Ce jeudi 16 novembre 2023, nous avons été, trois bénévoles (Florence, Geneviève et Corinne) et trois réfugiés (H, S et U), au sein du lycée agricole de Bonnefont, pour échanger avec des élèves préparant un diplôme de conducteur d’engins agricoles.
Les élèves (21 et âgés de 16 ans), en majorité des garçons et trois filles accompagnés de leurs deux professeures.
Un peu de stress, en passant au CADA chercher les personnes qui veulent bien témoigner : une rage de dents pour l’un, et un peu de panique pour un autre. Donc, un peu déstabilisée, visites et « recrutement » au sein des espaces communs en urgence. Très gentiment U et H ont accepté, au pied levé de venir. S, lui, étant partant dès le début. Lors du trajet, explications sur le déroulement des interventions et objectifs de ces rencontres : déconstruire des préjugés et à-priori à l’égard des exilés.
La séance a débuté avec notre présentation réciproque, et le pourquoi de notre venue tout en rappelant nos valeurs de respect mutuel (en effet, les enseignantes nous avaient avertis qu’un certain nombre de jeunes pouvaient émettre des réflexions désagréables), puis un diaporama de quelques définitions afin de planter le décor (peut être à revoir car un peu long ?), et les témoignages.
Toujours beaucoup d’émotions et S, a raconté sa fuite d’Afghanistan, le meurtre de son frère par les Talibans. La route effectuée pour arriver en France pendant un an et demi avec la faim et le manque de confort! Les jeunes étaient consternés et écoutaient avec beaucoup d’attention. S a parlé en français et sa volonté d’apprendre le français en quelques mois. Les élèves en sont babas quand ils évoquent leur apprentissage en anglais depuis des années !
H a raconté sa vie « d’avant », propriétaire d’une grande boutique de vêtements à Khartoum (Soudan), et ses voyages en Turquie pour achalander son magasin; sa maison, sa vie de famille, marié et papa ; puis la terreur et la confiscation de ses biens après avoir été battu et blessé. Ses cicatrices sur son visage en sont la preuve explique-t-il. De nouveau, les élèves en sont restés médusés. Son témoignage en anglais a été traduit par les enseignantes et bénévoles, ponctué de précisions en français par H!

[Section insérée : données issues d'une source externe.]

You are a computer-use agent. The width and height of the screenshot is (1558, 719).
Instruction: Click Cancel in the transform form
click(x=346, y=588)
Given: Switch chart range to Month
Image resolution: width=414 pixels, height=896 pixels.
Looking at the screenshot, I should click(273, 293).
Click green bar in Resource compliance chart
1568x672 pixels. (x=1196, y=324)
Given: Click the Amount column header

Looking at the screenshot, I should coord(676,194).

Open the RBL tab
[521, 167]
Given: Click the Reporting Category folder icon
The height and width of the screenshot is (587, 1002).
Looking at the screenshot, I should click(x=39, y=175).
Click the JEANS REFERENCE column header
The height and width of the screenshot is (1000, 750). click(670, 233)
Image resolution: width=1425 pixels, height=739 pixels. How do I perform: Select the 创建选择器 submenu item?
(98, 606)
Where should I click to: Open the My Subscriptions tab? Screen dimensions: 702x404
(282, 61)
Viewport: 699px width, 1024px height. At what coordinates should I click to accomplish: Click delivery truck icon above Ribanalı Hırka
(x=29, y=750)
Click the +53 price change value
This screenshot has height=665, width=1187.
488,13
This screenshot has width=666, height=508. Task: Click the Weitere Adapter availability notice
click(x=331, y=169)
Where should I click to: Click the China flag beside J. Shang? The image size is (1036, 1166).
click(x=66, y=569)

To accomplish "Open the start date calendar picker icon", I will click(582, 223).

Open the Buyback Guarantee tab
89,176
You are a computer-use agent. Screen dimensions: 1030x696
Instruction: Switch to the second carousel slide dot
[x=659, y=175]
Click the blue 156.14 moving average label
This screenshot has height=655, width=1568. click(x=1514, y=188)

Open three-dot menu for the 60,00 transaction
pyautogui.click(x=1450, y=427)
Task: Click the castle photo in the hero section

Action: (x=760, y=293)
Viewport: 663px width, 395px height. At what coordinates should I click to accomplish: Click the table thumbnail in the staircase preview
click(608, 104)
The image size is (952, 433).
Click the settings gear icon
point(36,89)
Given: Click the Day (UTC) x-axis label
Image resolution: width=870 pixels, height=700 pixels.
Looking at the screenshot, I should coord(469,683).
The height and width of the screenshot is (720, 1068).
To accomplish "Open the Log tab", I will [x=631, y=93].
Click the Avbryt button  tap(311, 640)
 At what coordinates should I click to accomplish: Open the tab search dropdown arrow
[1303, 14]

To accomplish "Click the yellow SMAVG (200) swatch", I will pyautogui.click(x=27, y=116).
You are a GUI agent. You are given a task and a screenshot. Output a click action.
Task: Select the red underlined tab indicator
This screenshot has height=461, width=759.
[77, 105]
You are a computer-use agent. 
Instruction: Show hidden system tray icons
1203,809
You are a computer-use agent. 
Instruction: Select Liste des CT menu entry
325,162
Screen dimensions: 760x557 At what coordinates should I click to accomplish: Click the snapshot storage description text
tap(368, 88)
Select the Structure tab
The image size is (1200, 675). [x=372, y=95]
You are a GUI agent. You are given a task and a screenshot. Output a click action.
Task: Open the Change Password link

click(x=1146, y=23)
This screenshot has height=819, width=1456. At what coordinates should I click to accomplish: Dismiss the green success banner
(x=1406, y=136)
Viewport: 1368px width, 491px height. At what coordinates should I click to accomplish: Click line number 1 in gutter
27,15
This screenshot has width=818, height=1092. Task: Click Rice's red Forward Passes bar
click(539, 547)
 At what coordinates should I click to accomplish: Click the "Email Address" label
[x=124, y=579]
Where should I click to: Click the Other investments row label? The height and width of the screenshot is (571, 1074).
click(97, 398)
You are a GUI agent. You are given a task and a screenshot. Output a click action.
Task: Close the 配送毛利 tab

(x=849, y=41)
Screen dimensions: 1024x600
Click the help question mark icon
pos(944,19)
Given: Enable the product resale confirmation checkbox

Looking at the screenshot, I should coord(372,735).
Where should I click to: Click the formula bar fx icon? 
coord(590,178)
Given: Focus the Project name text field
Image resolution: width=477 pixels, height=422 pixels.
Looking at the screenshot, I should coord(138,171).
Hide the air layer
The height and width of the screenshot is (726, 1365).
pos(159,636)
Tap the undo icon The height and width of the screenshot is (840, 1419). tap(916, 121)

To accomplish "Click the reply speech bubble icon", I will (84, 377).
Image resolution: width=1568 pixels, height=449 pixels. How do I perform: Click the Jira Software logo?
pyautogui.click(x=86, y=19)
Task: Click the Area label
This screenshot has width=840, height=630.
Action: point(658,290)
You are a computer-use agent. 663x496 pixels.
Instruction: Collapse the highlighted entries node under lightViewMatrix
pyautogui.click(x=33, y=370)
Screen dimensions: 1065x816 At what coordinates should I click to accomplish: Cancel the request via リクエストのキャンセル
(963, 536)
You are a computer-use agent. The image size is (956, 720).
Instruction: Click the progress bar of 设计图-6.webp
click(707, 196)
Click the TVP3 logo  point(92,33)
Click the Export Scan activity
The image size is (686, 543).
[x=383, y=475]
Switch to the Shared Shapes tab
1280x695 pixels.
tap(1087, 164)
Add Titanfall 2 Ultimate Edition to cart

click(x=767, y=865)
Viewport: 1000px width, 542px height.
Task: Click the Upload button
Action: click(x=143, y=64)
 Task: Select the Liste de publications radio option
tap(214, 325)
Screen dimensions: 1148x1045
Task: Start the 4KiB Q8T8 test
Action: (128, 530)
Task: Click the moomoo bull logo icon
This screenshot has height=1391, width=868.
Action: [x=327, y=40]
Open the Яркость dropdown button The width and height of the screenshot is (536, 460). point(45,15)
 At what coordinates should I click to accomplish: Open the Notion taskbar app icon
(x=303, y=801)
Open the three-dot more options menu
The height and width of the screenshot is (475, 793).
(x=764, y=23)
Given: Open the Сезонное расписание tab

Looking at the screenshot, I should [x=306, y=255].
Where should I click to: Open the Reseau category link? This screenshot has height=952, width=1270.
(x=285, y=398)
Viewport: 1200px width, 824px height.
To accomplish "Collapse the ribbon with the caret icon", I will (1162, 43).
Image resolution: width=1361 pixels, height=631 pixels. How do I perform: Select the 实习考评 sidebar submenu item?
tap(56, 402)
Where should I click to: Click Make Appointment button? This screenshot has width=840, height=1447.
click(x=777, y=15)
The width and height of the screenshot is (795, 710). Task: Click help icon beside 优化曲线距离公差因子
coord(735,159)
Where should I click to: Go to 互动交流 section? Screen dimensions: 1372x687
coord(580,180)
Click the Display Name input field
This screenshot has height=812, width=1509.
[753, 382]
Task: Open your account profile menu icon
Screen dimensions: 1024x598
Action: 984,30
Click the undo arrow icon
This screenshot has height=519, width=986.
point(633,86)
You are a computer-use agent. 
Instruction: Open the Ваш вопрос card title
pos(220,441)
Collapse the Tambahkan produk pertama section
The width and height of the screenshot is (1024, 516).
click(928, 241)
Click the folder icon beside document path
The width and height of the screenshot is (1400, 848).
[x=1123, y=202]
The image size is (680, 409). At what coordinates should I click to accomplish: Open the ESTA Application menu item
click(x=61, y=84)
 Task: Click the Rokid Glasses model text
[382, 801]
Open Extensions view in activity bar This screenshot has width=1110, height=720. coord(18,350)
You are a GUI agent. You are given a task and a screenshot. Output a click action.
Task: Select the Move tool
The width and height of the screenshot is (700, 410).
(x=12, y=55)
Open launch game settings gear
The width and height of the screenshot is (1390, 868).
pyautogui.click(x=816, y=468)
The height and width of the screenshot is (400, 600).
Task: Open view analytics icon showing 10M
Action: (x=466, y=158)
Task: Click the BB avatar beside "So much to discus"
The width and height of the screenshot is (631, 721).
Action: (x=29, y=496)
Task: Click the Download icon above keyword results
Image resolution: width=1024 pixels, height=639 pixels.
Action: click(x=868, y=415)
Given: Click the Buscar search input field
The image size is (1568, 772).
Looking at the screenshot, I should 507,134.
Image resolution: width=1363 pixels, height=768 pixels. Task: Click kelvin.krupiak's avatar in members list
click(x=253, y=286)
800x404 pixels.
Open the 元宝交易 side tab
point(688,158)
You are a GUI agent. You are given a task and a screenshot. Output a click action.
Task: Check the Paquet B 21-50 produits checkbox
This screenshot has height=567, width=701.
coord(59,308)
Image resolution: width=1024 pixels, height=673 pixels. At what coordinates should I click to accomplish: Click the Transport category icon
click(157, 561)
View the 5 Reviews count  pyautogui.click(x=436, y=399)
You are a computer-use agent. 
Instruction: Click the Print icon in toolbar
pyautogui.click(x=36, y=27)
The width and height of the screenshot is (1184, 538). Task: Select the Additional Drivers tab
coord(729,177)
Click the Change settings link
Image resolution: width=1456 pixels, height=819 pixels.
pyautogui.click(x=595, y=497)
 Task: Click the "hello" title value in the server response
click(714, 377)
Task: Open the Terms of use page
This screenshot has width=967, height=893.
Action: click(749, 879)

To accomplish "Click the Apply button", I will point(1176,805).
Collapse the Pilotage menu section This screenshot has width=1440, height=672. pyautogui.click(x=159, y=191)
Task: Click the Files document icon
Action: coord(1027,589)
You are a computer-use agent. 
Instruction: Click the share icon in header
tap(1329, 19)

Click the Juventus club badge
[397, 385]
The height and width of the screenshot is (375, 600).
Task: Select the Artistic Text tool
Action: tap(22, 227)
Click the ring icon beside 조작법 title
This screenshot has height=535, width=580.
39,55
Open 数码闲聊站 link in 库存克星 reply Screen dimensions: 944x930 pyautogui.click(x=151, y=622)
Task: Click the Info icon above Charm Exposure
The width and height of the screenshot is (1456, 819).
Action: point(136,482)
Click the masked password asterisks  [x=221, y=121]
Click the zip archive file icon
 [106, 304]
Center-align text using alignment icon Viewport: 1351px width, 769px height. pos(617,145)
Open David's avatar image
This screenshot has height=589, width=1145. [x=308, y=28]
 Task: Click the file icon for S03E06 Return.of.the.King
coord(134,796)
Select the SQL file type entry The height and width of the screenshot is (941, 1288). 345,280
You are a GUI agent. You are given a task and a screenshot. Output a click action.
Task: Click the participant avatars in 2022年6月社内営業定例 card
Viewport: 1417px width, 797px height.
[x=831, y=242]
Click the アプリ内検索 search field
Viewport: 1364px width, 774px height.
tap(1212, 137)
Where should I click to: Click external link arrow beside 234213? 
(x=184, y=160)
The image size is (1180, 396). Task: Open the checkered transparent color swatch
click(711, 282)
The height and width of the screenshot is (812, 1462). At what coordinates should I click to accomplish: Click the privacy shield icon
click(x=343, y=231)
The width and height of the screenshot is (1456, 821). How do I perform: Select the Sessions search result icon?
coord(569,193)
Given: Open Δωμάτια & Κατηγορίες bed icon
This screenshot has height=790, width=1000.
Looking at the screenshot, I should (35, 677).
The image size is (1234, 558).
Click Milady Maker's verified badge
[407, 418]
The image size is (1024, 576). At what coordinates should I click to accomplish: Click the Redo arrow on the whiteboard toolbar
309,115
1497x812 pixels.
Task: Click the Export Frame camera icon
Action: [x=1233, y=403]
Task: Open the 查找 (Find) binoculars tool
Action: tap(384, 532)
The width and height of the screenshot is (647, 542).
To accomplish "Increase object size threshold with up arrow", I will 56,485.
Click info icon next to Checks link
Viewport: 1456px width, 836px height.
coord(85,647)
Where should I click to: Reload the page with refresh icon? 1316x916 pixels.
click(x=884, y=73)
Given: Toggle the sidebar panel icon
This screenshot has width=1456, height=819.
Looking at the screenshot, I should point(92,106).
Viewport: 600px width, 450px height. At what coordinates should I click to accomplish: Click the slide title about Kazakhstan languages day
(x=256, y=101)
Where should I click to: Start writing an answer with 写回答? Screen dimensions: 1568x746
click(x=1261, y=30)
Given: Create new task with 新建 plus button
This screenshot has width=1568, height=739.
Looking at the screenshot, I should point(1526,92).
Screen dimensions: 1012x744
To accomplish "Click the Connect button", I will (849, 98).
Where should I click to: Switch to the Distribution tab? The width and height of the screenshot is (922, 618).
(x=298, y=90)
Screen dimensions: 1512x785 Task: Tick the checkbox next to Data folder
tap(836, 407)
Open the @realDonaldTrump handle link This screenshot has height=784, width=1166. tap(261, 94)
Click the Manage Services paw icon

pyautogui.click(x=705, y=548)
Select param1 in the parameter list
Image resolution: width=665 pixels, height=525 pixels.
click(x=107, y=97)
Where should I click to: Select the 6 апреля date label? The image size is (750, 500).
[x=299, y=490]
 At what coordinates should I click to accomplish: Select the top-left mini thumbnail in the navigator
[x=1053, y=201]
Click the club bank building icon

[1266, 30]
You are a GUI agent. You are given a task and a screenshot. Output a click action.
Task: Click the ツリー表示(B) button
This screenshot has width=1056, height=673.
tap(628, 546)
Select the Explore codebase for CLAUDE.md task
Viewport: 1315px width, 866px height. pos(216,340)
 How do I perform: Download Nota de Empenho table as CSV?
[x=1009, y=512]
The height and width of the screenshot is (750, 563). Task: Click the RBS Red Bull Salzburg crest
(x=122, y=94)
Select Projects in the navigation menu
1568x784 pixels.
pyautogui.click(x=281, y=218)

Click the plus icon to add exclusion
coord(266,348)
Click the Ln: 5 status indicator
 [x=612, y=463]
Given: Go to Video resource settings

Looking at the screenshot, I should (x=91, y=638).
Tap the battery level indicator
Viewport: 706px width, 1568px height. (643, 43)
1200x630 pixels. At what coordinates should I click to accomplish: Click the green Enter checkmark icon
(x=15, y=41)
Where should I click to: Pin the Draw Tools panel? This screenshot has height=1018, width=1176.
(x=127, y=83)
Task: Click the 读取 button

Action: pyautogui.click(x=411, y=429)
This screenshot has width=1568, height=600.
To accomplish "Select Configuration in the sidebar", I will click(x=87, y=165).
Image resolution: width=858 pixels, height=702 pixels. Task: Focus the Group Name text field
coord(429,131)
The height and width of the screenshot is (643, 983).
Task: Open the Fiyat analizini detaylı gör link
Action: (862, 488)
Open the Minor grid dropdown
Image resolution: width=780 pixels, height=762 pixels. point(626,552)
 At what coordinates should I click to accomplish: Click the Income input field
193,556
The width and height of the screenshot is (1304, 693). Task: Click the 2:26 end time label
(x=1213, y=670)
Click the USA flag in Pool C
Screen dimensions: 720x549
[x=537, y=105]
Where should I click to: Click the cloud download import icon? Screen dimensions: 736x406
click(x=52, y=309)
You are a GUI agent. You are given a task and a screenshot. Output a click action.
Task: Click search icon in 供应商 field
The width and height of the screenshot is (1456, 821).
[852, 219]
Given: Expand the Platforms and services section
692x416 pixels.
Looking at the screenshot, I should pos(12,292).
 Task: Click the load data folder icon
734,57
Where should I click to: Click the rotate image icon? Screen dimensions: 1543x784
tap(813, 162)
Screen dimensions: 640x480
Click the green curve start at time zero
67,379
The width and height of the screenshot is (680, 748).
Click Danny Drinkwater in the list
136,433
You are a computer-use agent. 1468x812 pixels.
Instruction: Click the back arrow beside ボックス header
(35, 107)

U explique, avec une pointe d’humour, que malgré son prénom d’origine allemande, il est Africain du Congo Brazzaville ! Situation professionnelle au sein d’un cabinet comptable, il a raconté son engagement politique et les risques encourus avec ses prises de position : emprisonnement, torture, disparition. Il a bénéficié d’un appui familial pour s’échapper et parvenir en Tunisie, où il a vécu trois années en retrouvant un travail, mais la politique à l’égard des migrants est devenue compliquée, et il a du fuir à nouveau. Arrivé en France depuis quelques mois, il souhaite y construire son avenir. Les élèves écoutent, mais on sent que les enjeux politiques de certains pays les dépassent un peu.
Peu de questions, mais ils sont ébahis que les exilés doivent se débrouiller dans Paris pour leurs papiers. U explique alors, la solidarité existante au sein du CADA entre les différents nationalités, et son accompagnement d’un jeune Afghan dans Paris. Parcours compliqué lorsqu’on ne maîtrise pas le français.
Certains élèves avaient déjà participé à nos échanges dans un autre établissement scolaire les années précédentes, et avec beaucoup de spontanéité et curiosité, ils ont demandé des nouvelles des réfugiés rencontrés. Quand on leur a appris que M n’avait pas obtenu ses papiers, un jeune a exprimé un « oh non pas lui, il était trop bien et sympa ! C’est trop triste »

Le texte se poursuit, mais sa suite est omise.